§ Work to complete:
The data are to be restated in full, exactly as presented.
[[ Recorded data, beginning ]]
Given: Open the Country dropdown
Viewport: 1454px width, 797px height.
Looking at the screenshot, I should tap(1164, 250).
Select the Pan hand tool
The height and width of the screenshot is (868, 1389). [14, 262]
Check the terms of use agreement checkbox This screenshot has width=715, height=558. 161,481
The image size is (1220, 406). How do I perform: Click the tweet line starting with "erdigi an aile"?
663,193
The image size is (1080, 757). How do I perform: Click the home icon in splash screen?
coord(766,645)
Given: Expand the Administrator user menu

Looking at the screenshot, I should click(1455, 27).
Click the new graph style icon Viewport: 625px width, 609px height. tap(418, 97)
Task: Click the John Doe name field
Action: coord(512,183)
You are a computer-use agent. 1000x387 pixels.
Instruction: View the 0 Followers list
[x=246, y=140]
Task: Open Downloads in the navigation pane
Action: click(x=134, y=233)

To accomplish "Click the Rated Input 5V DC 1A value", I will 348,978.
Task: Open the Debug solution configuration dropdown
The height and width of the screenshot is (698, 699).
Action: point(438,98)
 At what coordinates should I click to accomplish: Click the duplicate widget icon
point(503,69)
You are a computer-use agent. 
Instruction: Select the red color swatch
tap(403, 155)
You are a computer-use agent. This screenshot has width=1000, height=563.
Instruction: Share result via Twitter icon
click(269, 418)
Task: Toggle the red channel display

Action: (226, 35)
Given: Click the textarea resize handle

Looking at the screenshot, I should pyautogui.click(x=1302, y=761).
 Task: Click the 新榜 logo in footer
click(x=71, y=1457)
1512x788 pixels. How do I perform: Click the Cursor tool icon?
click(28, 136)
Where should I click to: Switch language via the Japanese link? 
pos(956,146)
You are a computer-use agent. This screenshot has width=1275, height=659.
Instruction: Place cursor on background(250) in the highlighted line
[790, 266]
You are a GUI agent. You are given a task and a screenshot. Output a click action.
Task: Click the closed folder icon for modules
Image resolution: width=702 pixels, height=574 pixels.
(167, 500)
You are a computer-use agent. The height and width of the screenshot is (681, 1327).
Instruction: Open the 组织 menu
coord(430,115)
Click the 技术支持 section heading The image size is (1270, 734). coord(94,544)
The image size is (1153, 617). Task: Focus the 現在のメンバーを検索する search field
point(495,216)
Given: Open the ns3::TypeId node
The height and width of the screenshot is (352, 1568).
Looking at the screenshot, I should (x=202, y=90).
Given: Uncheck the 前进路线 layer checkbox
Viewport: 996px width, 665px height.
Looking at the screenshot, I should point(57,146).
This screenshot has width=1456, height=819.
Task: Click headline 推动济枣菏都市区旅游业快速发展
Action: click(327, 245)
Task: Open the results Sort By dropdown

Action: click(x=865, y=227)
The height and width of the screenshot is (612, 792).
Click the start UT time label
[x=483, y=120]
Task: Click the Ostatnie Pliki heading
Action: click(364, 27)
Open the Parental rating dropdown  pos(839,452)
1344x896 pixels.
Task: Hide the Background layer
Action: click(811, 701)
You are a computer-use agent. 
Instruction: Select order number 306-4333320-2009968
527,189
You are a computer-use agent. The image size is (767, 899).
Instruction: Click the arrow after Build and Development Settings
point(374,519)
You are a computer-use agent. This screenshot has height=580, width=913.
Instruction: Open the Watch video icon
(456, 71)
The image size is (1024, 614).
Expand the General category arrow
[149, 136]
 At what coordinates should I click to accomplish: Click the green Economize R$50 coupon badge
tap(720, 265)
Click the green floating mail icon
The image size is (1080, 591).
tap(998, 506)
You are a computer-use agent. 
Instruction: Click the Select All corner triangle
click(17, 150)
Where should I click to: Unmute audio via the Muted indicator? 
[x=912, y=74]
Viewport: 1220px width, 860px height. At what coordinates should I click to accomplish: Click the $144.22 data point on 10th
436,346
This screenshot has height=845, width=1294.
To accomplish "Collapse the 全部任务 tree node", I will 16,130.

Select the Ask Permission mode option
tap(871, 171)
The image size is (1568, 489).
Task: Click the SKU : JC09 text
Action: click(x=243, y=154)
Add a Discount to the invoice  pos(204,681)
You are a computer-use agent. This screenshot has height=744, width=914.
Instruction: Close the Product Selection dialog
[[ Recorded data, end ]]
§ Result:
Given: Open the Country dropdown
Viewport: 1454px width, 797px height.
Looking at the screenshot, I should tap(1164, 250).
Select the Pan hand tool
The height and width of the screenshot is (868, 1389). [14, 262]
Check the terms of use agreement checkbox This screenshot has width=715, height=558. 161,481
The image size is (1220, 406). How do I perform: Click the tweet line starting with "erdigi an aile"?
663,193
The image size is (1080, 757). How do I perform: Click the home icon in splash screen?
coord(766,645)
Given: Expand the Administrator user menu

Looking at the screenshot, I should click(1455, 27).
Click the new graph style icon Viewport: 625px width, 609px height. tap(418, 97)
Task: Click the John Doe name field
Action: coord(512,183)
You are a computer-use agent. 1000x387 pixels.
Instruction: View the 0 Followers list
[x=246, y=140]
Task: Open Downloads in the navigation pane
Action: click(x=134, y=233)

To accomplish "Click the Rated Input 5V DC 1A value", I will 348,978.
Task: Open the Debug solution configuration dropdown
The height and width of the screenshot is (698, 699).
Action: point(438,98)
 At what coordinates should I click to accomplish: Click the duplicate widget icon
point(503,69)
You are a computer-use agent. 
Instruction: Select the red color swatch
tap(403, 155)
You are a computer-use agent. This screenshot has width=1000, height=563.
Instruction: Share result via Twitter icon
click(269, 418)
Task: Toggle the red channel display

Action: (226, 35)
Given: Click the textarea resize handle

Looking at the screenshot, I should pyautogui.click(x=1302, y=761).
 Task: Click the 新榜 logo in footer
click(x=71, y=1457)
1512x788 pixels. How do I perform: Click the Cursor tool icon?
click(28, 136)
Where should I click to: Switch language via the Japanese link? 
pos(956,146)
You are a computer-use agent. This screenshot has width=1275, height=659.
Instruction: Place cursor on background(250) in the highlighted line
[790, 266]
You are a GUI agent. You are given a task and a screenshot. Output a click action.
Task: Click the closed folder icon for modules
Image resolution: width=702 pixels, height=574 pixels.
(167, 500)
You are a computer-use agent. The height and width of the screenshot is (681, 1327).
Instruction: Open the 组织 menu
coord(430,115)
Click the 技术支持 section heading The image size is (1270, 734). coord(94,544)
The image size is (1153, 617). Task: Focus the 現在のメンバーを検索する search field
point(495,216)
Given: Open the ns3::TypeId node
The height and width of the screenshot is (352, 1568).
Looking at the screenshot, I should (x=202, y=90).
Given: Uncheck the 前进路线 layer checkbox
Viewport: 996px width, 665px height.
Looking at the screenshot, I should point(57,146).
This screenshot has width=1456, height=819.
Task: Click headline 推动济枣菏都市区旅游业快速发展
Action: click(327, 245)
Task: Open the results Sort By dropdown

Action: click(x=865, y=227)
The height and width of the screenshot is (612, 792).
Click the start UT time label
[x=483, y=120]
Task: Click the Ostatnie Pliki heading
Action: click(364, 27)
Open the Parental rating dropdown  pos(839,452)
1344x896 pixels.
Task: Hide the Background layer
Action: click(811, 701)
You are a computer-use agent. 
Instruction: Select order number 306-4333320-2009968
527,189
You are a computer-use agent. The image size is (767, 899).
Instruction: Click the arrow after Build and Development Settings
point(374,519)
You are a computer-use agent. This screenshot has height=580, width=913.
Instruction: Open the Watch video icon
(456, 71)
The image size is (1024, 614).
Expand the General category arrow
[149, 136]
 At what coordinates should I click to accomplish: Click the green Economize R$50 coupon badge
tap(720, 265)
Click the green floating mail icon
The image size is (1080, 591).
tap(998, 506)
You are a computer-use agent. 
Instruction: Click the Select All corner triangle
click(17, 150)
Where should I click to: Unmute audio via the Muted indicator? 
[x=912, y=74]
Viewport: 1220px width, 860px height. At what coordinates should I click to accomplish: Click the $144.22 data point on 10th
436,346
This screenshot has height=845, width=1294.
To accomplish "Collapse the 全部任务 tree node", I will 16,130.

Select the Ask Permission mode option
tap(871, 171)
The image size is (1568, 489).
Task: Click the SKU : JC09 text
Action: click(x=243, y=154)
Add a Discount to the invoice  pos(204,681)
You are a computer-use agent. This screenshot has height=744, width=914.
Instruction: Close the Product Selection dialog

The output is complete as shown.